Selon le sondage 2010 sur les salaires en restauration de l’Association des restaurateurs du Québec, le salaire horaire moyen d’un serveur est de 8,70 $ (avec un pourboire horaire de 11,67 $) et celui d’un chef cuisinier est de 17,41 $. Un chef spécialisé empoche 13,87 $/heure et un cuisinier minute, 11,43 $. Mais la réalité est tout autre. "Le troisième en bas de l’échelle dans ma cuisine centrale où toutes les soupes sont préparées gagne 16 $/heure, affirme Caroline Dumas qui tient à assurer la stabilité de son équipe. "Et les gens qui préparent les sandwichs gagnent 12 $/heure."

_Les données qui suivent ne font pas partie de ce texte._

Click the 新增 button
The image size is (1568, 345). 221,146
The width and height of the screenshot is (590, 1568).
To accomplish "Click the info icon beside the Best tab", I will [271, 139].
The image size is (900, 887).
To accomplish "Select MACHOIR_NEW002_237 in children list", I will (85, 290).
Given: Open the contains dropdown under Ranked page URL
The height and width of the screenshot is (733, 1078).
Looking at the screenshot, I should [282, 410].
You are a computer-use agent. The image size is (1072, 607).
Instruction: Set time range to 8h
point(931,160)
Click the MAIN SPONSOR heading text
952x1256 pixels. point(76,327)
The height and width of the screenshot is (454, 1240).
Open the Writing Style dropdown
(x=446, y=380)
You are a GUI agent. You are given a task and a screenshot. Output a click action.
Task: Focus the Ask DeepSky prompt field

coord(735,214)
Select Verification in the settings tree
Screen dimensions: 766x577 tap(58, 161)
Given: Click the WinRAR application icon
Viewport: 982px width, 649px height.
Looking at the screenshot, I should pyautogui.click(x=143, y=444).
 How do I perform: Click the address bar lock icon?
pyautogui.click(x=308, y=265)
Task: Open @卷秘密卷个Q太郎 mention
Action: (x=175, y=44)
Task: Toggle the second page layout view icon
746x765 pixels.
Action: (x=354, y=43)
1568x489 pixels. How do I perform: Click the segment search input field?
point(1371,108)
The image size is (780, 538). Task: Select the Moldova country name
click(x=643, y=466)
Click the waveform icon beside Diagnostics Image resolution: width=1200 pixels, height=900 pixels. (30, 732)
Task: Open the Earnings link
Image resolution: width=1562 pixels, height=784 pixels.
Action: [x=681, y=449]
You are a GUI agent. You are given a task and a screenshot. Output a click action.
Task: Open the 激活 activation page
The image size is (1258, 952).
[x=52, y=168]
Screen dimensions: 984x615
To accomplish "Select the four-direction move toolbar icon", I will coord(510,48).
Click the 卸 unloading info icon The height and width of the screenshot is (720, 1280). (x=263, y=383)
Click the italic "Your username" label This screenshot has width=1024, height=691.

"Nous avons les mêmes clients depuis 20 ans, alors que j’étais au Club des Pins et Jean-Paul au Saint-Augustin, à Mirabel, raconte quant à elle Danielle Matte. Depuis plusieurs années, nous gardons à peu près le même personnel et on essaie de ne pas trop couper les heures pour le garder. Il faut dire que chez nous, il n’y a pas de nappes, pas de valet parking." Sans être enchaîné à son fourneau, le chef Jean-Paul Giroux a très peu de temps pour lui. Les vacances se font rares. "On vit de la restauration, mais il y a des périodes plus ou moins fastes, reconnaît-il. On ne fait pas ce métier pour s’enrichir, sinon on ouvrirait un St-Hubert! Et dans le type de restauration que nous faisons ici, il y a de la compétition." En 2010, ce sont 51 bistros qui ont ouvert à Montréal, jouant directement dans les plates-bandes de Cuisine et Dépendance. "Nous avons pensé aller chercher des investisseurs extérieurs, mais c’est une avenue que nous avons mise de côté", précise le chef-propriétaire. De toute évidence, on ne se lance pas en restauration pour devenir riche. "Nous le faisons par fidélité pour les clients, pour les fournisseurs et pour nos employés", conclut Danielle Matte.